Department of Anaesthesiology and Pain Medicine, and Anaesthesia and Pain Research Institute, Yonsei University College of Medicine, Seoul, Korea.
Division of Cardiology, Severance Cardiovascular Hospital, Yonsei University College of Medicine, Seoul, Korea.
Anaesthesia. 2015 Sep;70(9):1052-9. doi: 10.1111/anae.13084. Epub 2015 Apr 28.
The purpose of this study was to investigate the effects of dexmedetomidine on biventricular systolic and diastolic function using transoesophageal echocardiography. Cardiac function was assessed in 30 healthy patients who received total intravenous anaesthesia with propofol and remifentanil. The echocardiographic examinations were performed just before and 20, 40 and 60 min after dexmedetomidine or saline administration. Patients who received dexmedetomidine, compared with saline after 20 min, had a lower mean (SD) heart rate (56.7 (5.2) vs. 67.1 (7.1) beats.min(-1) ), higher systolic blood pressure (125.7 (18.9) vs. 109 (7.9) mmHg), and lower cardiac output (2.9 (0.5) vs. 3.7 (1.0) l.min(-1) ), respectively (all p < 0.05).
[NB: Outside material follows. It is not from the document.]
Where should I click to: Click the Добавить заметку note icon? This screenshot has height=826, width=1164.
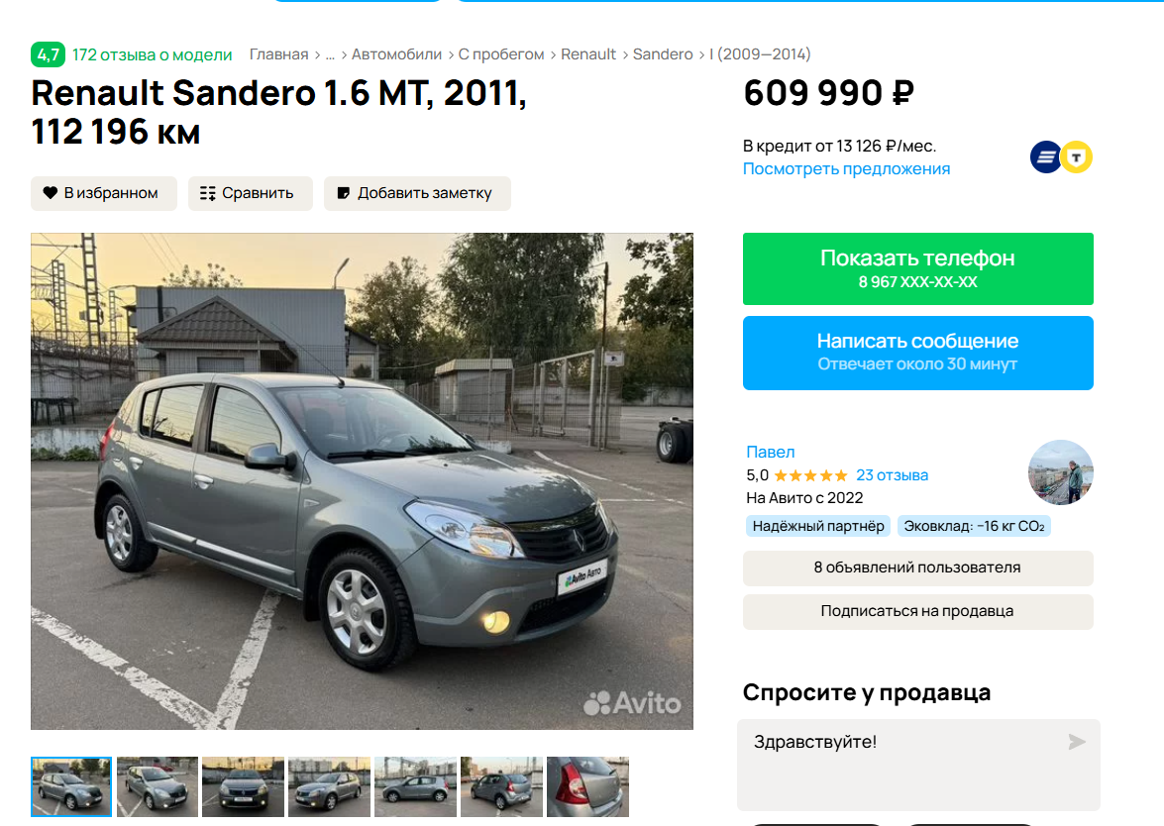343,193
In contrast, no changes were observed in biventricular systolic and diastolic indices in either group, and there were no inter-group differences at any time point. Dexmedetomidine, as an adjuvant to total intravenous anaesthesia, does not impair biventricular systolic and diastolic function in healthy patients, but decreases cardiac output by reducing heart rate.
本研究旨在通过经食管超声心动图研究右美托咪定对双心室收缩和舒张功能的影响。 对接受异丙酚和瑞芬太尼全静脉麻醉的 30 例健康患者进行心功能评估。 在给予右美托咪定或生理盐水前以及给予后 20、40 和 60 分钟进行超声心动图检查。 与给予生理盐水的患者相比,给予右美托咪定的患者在 20 分钟后心率(56.7(5.2)与 67.1(7.1)次/分钟)、收缩压(125.7(18.9)与 109(7.9)mmHg)和心输出量(2.9(0.5)与 3.7(1.0)l/min)均降低(均 P<0.05)。 相比之下,两组的双心室收缩和舒张指数均无变化,并且任何时间点两组间均无差异。 右美托咪定作为全静脉麻醉的辅助药物,不会损害健康患者的双心室收缩和舒张功能,但通过降低心率会降低心输出量。